I read an article about residency training in "Pharos," the Alpha Omega Alpha magazine. AOA is the Phi Beta Kappa for medical students. It spoke of the long hours house officers have to be on duty. Of all the people in the world, doctors (in charge of training programs) should know best that prolonged wakefulness and lack of sleep could lead even the best trained and most motivated doctor to make avoidable mistakes. This provoked me to write this and send it to the author of the article.
79. Training experiences
My internship and residency experience
When I graduated from medical school in March 1946, I thought that I wanted to be a thoracic surgeon-based more on my admiration of Duane Carr, a Memphis thoracic surgeon, than on my talents and inclination.
I chose Henry Ford Hospital for a rotating internship majoring in surgery. My work (training) schedule was as follows: Two of us interns would be assigned to a floor. One would be in the operating room assisting (far down the line). When the operating schedule for the assigned room was over, the intern could go home. We did not receive quarters or food, but did receive a stipend in lieu of maintenance. Since I was married, this worked out very well. At first I received $150 a month, but this was soon raised to $170. We had no children and my wife had a full time job.
The floor intern took care of the patients (under supervision of residents and a full time paid staff). This intern had the responsibility for working up (examining) patients admitted that afternoon for surgery the next day. When these tasks were done, the intern could go home.
We had night residents-one on medicine and one on surgery. These doctors went on duty at 10:30 and off the next morning at 7. Since we did not have charity patients (except the children from the Michigan Children’s Service (Protestant) and St. Vincent de Paul (Catholic) orphans, we did not have a big emergency service as so many charity hospitals did.
My internship was for fifteen months due to the end of the nine-nine-plan that was in use during World War II.
I then had obligated service with the Army due to my having been in medical school on the Army Specialized Training Program. After twenty months as a medical officer at the 130th Station Hospital in Heidelberg, I returned to Ford Hospital. During my army service I had decided that I really wanted to be a physician rather than a surgeon.

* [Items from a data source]
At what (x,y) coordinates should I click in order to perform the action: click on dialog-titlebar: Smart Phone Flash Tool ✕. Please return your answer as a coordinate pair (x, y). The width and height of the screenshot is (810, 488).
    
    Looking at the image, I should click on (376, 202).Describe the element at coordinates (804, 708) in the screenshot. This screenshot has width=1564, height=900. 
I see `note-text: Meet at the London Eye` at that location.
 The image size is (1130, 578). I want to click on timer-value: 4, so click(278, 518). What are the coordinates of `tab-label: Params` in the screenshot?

* [WHAT THE TASK REQUIRES]
In the residency training text, change "article" to "essay" and write out the passage between "I read an article" and "of the article.", inclusive.

* [EXERCISE OUTPUT]
I read an essay about residency training in "Pharos," the Alpha Omega Alpha magazine. AOA is the Phi Beta Kappa for medical students. It spoke of the long hours house officers have to be on duty. Of all the people in the world, doctors (in charge of training programs) should know best that prolonged wakefulness and lack of sleep could lead even the best trained and most motivated doctor to make avoidable mistakes. This provoked me to write this and send it to the author of the essay.